Fed’s Williams says monetary policy well positioned to lower inflation

By Michael S. Derby

NEW YORK (Reuters) -New York Federal Reserve President John Williams said on Thursday the U.S. central bank has monetary policy in the right place to get inflation get back to 2%, while reiterating that he’s unsure when it will be able to cut interest rates.

“The behavior of the economy over the past year provides ample evidence that monetary policy is restrictive in a way that helps us achieve our goals,” Williams said in a speech to the Economic Club of New York.

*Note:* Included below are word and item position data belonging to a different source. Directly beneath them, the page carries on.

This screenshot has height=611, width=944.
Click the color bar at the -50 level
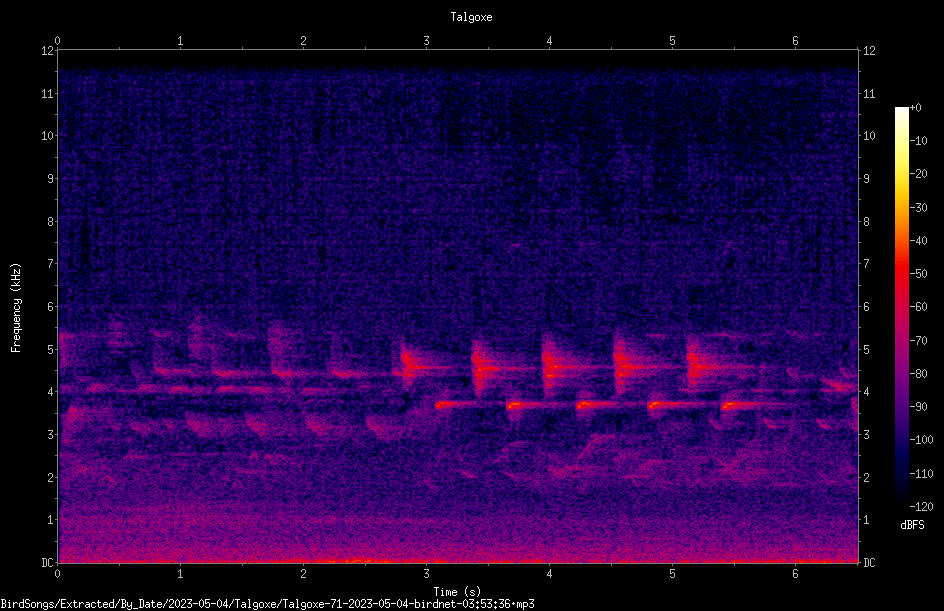tap(901, 274)
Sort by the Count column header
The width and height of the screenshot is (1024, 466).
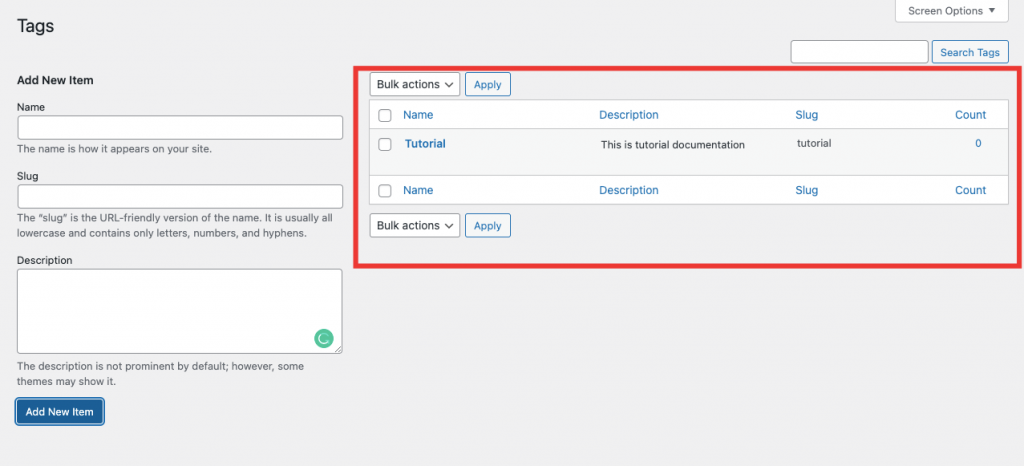tap(970, 115)
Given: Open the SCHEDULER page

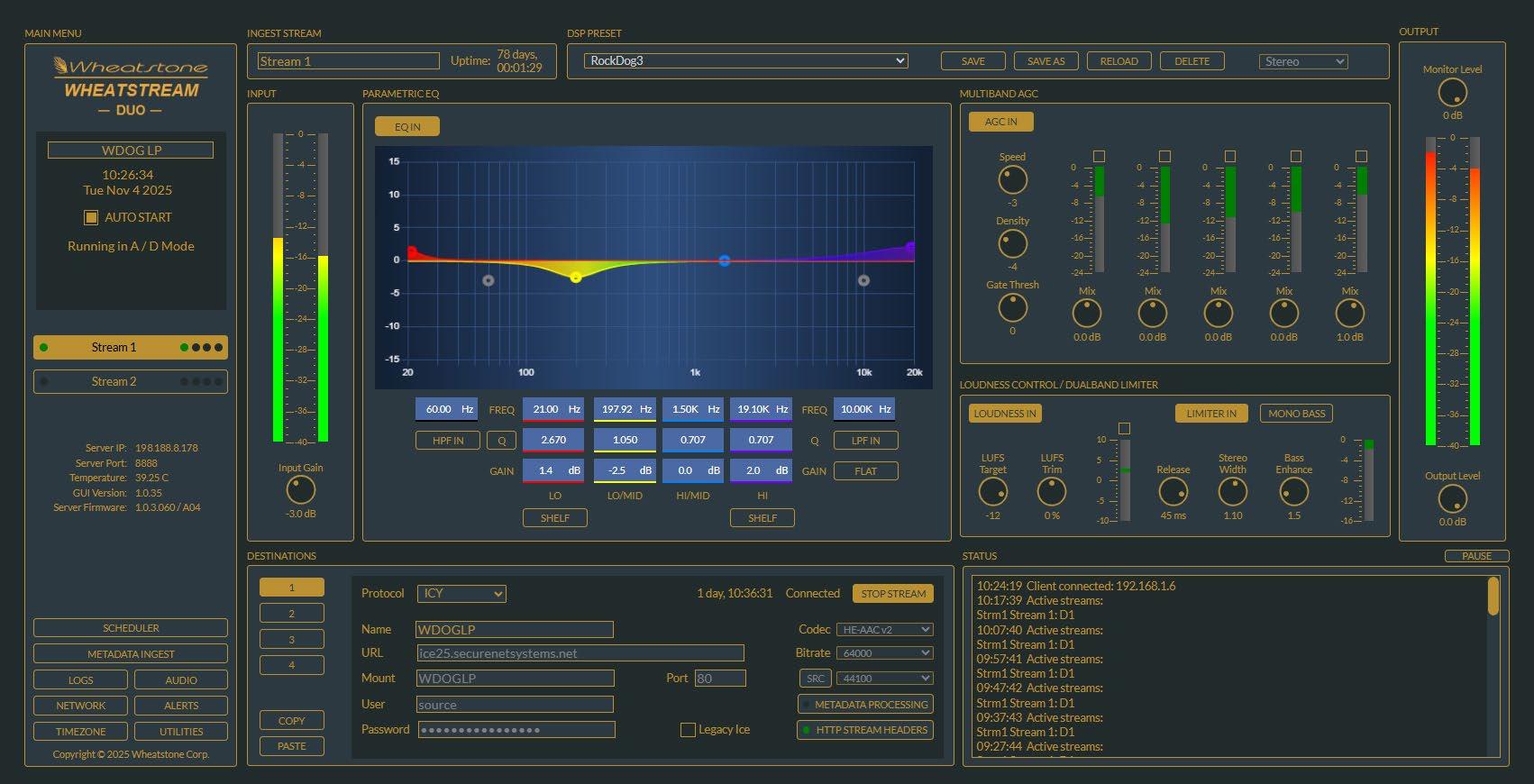Looking at the screenshot, I should (x=130, y=628).
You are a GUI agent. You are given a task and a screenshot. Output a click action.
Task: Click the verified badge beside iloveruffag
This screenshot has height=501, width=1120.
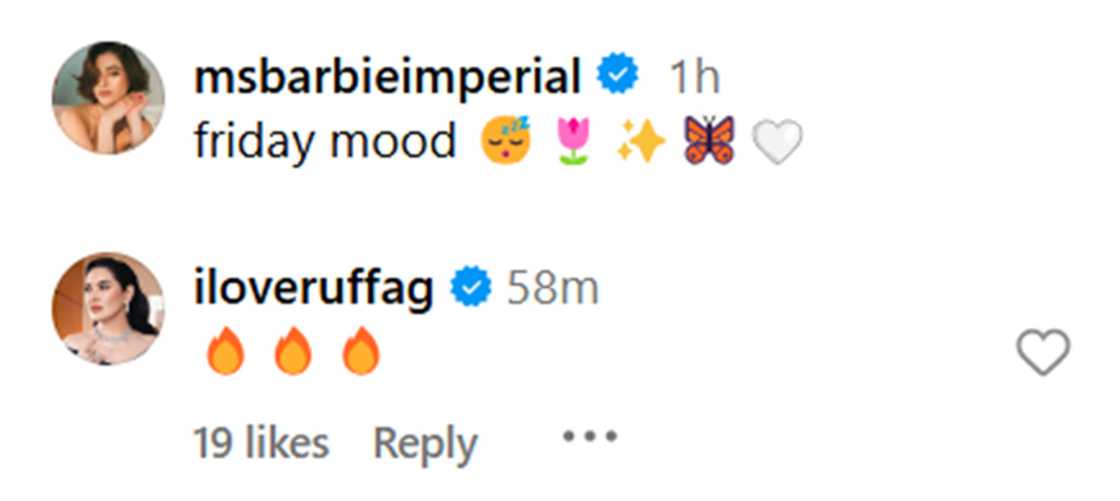(x=470, y=289)
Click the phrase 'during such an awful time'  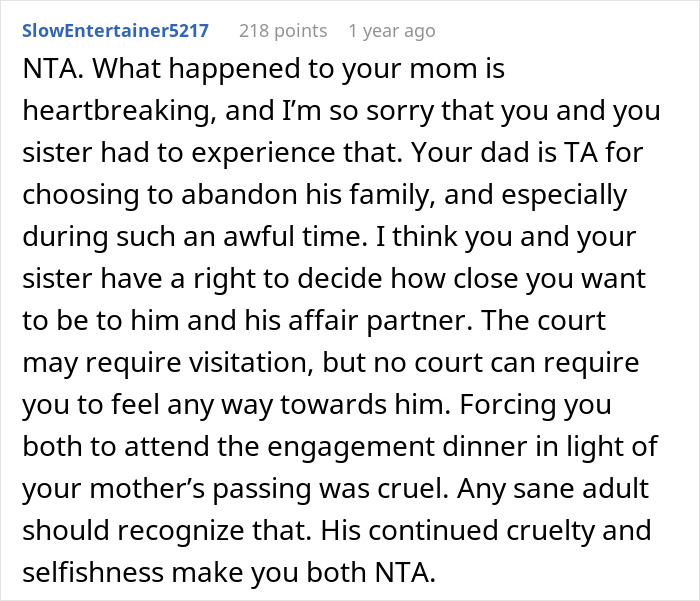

“I see the current stance of monetary policy as being well positioned to continue the progress we’ve made toward achieving our objectives,” Williams said. He added that Fed policymakers “will continue to keep an eye on the totality of the data, so that we make policy decisions that ensure that we get inflation sustainably back to 2% while maintaining a strong labor market.”

“At some point” the Fed will get to a place where it can cut rates, but it’s unclear when that will happen, Williams said after his formal remarks. “I don’t feel any urgency” to lower rates, however, given how well the economy is performing in the face of the current monetary policy setting, he said.

In response to a question about how much the Fed might cut rates, Williams said, “if I don’t know when we’re going to cut rates, how can I answer that question” about the eventual scope of that action.

Williams, who also serves as the vice chair of the central bank’s rate-setting Federal Open Market Committee, weighed in less than two weeks before the Fed’s June 11-12 policy meeting. His comments largely echoed those made in a recent Reuters interview. The Fed is widely expected next month to maintain its policy rate in the 5.25%-5.50% range. It will also release updated economic projections after the end of that meeting.

At the March meeting, Fed officials continued to pencil in three rate cuts this year. They’re widely expected to dial back that forecast next month given the unexpected sturdiness of inflation in the first part of 2024. Fed officials have backed away from talking about the prospect of rate cuts this year and traders and investors have pushed back the possible start date of cuts to later in the year.

Williams said inflation remains too high and the readings over the first months of the year have been disappointing. But he expects to see price pressures ease further in the second half of 2024 amid a better balancing of the economy.

He expects price pressures to ease to around 2.5% on a year-over-year basis in 2024 and said inflation will be “closer” to 2% next year. The personal consumption expenditures price index, the Fed’s preferred inflation gauge, rose 2.7% in March. The Commerce Department is due to release the April data on Friday.

Williams also said the job market remains tight and wage gains are still too high to be consistent with 2% inflation. He sees unemployment rising to 4% this year, from the current 3.9% rate, and said the economy should grow by 2% to 2.5% this year.